The Gamma Scalping Strategy
For instance, if the delta of an option is 0.90, what this means is that every time the price of an underlying asset changes by $1, the option’s price will change by $0.90. As such, if the gamma of an option is 0.30, the option will therefore change by 0.30 alongside the change in the price of the asset.
The delta ratio of an option becomes bigger and bigger as the option moves further into the money. The opposite is true—the further away the option moves away out of the money, the smaller the delta ratio becomes. The delta ratio is never constant as it fluctuates alongside the ups and downs of the price of the underlying asset. Monitoring the fluctuations of the delta and in turn the option’s gamma, can impact on your profit potential.
Gamma Scalping Strategy in Binary Options Trading
In financial trading, when the volatility of the underlying asset is more than its actual price, a trader would improve their bottom line by opening an option position then moving this position into the spot market to leverage the long gamma position. The gamma strategy therefore entails making profits by adjusting the delta of an option by taking a long gamma position when the markets are volatile.
Recall that the delta of an option increases alongside the increase in the price of an underlying asset. In such a scenario, a trader would gain a long delta position due to the increase of the price of the underlying asset, if he had taken a long option position. It wouldn’t really matter if you took a long call or put option position because the option’s delta will increase alongside an increase of the price of the underlying asset.

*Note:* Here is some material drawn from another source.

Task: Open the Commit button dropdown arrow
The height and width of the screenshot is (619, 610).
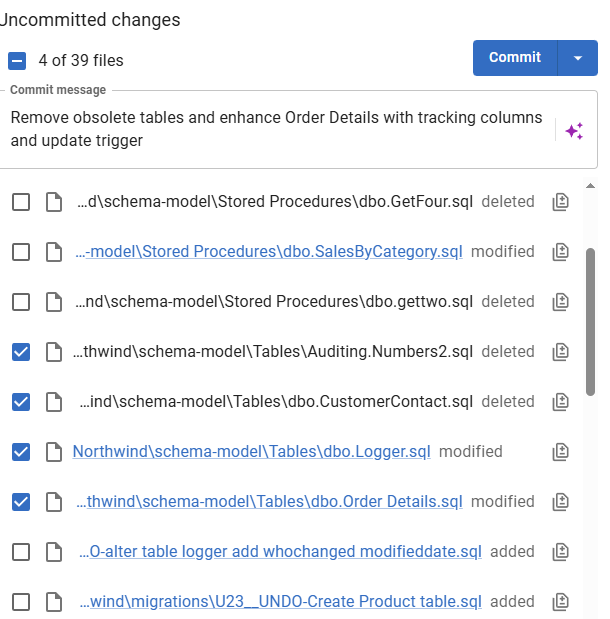Action: (578, 58)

To maintain a stable position in the market, a trader would need to buy put options. This would simply add to his present positions. Alternatively, the trader can minimize his risk exposure simply by selling call options, regardless of whether there are long or short deltas.
The primary reason why the gamma scalping strategy is effective in profitably trading binary options is that it eliminates the option’s theta and Vega. The theta is a measure of the changes in the price of an option over a given period of time. On the other hand, the binary option Vega is the measure of the change in the price of an option in relation to the implied market volatility. This trading strategy is significantly affected by the value of an option and the market volatility. Using it therefore protects your trade against potential theta and Vega fluctuations.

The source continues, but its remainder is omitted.